§ **Problem description**
What lines in the listing below hold the string "section"? Please copy them out.

§ **Input**
::::::

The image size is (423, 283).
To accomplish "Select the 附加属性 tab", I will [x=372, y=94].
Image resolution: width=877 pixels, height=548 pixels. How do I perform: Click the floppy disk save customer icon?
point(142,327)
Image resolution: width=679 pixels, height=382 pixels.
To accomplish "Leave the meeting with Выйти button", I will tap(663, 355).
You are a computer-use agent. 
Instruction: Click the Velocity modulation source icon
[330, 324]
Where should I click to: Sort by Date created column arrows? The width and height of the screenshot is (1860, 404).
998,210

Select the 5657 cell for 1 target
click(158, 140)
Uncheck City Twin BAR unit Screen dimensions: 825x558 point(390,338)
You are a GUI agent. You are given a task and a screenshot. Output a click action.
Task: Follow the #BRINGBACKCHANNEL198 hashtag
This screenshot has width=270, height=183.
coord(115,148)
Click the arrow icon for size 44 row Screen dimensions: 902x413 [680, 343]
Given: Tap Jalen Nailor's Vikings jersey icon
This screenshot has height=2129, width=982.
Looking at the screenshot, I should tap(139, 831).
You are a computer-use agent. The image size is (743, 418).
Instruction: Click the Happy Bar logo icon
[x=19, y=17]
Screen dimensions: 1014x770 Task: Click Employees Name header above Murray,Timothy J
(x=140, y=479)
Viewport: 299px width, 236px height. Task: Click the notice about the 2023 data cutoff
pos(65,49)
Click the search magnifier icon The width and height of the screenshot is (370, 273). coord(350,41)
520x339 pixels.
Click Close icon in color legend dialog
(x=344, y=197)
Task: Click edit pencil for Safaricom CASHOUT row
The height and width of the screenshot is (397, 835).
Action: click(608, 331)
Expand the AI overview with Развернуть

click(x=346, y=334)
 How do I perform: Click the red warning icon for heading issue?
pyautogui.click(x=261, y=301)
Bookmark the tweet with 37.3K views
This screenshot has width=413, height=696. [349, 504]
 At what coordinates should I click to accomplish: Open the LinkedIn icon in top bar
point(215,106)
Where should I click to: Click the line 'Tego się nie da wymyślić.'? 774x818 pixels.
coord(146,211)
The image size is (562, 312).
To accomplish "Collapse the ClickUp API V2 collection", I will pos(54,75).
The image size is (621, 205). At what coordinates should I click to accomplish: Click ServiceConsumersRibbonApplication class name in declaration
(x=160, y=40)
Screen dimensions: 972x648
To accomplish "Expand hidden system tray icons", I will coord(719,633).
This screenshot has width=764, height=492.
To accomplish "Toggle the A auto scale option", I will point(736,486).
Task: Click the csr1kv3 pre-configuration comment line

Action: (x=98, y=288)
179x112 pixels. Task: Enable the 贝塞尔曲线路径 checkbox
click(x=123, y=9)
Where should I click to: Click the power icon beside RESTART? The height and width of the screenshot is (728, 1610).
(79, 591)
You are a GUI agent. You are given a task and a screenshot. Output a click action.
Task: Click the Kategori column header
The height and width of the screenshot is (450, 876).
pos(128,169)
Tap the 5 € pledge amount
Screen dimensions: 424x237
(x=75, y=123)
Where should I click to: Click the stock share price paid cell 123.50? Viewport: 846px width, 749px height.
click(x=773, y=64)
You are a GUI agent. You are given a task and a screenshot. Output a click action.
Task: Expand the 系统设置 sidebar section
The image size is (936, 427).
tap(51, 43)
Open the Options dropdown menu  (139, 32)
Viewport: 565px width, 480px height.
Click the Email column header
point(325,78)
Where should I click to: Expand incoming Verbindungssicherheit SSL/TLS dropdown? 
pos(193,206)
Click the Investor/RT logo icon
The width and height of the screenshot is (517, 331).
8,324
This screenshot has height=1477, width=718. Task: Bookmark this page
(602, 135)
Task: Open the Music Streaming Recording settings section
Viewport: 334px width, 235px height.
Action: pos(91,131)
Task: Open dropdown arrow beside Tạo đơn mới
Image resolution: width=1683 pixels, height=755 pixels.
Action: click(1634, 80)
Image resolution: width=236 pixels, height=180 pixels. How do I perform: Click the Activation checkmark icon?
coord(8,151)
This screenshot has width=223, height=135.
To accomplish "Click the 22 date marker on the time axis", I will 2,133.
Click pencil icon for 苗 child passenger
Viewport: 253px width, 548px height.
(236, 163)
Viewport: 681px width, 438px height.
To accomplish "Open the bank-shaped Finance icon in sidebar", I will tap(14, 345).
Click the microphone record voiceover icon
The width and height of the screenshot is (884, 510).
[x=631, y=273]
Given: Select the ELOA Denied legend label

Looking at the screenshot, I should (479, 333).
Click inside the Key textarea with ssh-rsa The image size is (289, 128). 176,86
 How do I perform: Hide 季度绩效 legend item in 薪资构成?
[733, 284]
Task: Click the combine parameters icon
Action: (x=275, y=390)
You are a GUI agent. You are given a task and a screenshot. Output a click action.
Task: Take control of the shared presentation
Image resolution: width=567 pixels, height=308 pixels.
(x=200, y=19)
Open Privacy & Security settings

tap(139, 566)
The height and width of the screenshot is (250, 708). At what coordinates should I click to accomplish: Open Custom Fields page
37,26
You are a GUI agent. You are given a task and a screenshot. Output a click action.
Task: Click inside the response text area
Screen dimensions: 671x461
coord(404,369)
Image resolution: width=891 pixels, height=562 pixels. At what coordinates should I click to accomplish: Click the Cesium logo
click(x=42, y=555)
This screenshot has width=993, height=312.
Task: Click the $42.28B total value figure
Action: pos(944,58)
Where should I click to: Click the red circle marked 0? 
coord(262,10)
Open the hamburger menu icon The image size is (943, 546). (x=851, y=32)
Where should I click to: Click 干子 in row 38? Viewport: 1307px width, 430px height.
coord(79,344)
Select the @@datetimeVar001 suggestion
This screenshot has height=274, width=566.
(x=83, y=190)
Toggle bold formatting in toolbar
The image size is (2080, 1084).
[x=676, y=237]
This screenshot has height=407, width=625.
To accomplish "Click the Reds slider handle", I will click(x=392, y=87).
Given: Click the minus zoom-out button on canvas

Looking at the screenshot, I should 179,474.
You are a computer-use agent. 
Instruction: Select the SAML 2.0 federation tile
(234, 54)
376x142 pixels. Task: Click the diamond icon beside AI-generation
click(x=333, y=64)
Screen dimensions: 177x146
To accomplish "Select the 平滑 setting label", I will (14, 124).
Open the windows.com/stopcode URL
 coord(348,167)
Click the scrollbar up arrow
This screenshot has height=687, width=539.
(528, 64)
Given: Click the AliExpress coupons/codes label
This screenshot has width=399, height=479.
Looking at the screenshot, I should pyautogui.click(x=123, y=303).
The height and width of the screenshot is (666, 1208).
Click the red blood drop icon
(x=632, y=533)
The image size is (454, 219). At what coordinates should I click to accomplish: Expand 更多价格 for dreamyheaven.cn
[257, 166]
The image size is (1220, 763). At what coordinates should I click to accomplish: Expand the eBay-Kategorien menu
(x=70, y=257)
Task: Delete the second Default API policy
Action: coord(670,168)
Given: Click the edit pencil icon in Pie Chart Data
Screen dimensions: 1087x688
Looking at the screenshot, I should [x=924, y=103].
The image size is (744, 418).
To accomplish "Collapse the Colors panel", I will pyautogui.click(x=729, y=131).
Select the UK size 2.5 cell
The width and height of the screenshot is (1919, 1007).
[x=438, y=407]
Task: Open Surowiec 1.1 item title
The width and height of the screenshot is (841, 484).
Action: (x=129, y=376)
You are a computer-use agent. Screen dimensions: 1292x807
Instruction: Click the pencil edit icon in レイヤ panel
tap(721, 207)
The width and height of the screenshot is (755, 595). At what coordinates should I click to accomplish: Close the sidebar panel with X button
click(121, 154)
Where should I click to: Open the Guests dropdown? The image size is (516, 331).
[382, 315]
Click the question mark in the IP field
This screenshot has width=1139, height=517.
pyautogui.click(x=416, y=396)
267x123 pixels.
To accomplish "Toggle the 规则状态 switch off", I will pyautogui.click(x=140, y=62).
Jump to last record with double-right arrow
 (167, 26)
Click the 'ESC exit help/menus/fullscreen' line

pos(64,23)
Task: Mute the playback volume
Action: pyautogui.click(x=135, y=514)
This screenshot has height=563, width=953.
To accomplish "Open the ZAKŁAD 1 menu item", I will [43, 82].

::::::

§ **Response to this exercise**
Task: Expand the 系统设置 sidebar section
Task: Open the Music Streaming Recording settings section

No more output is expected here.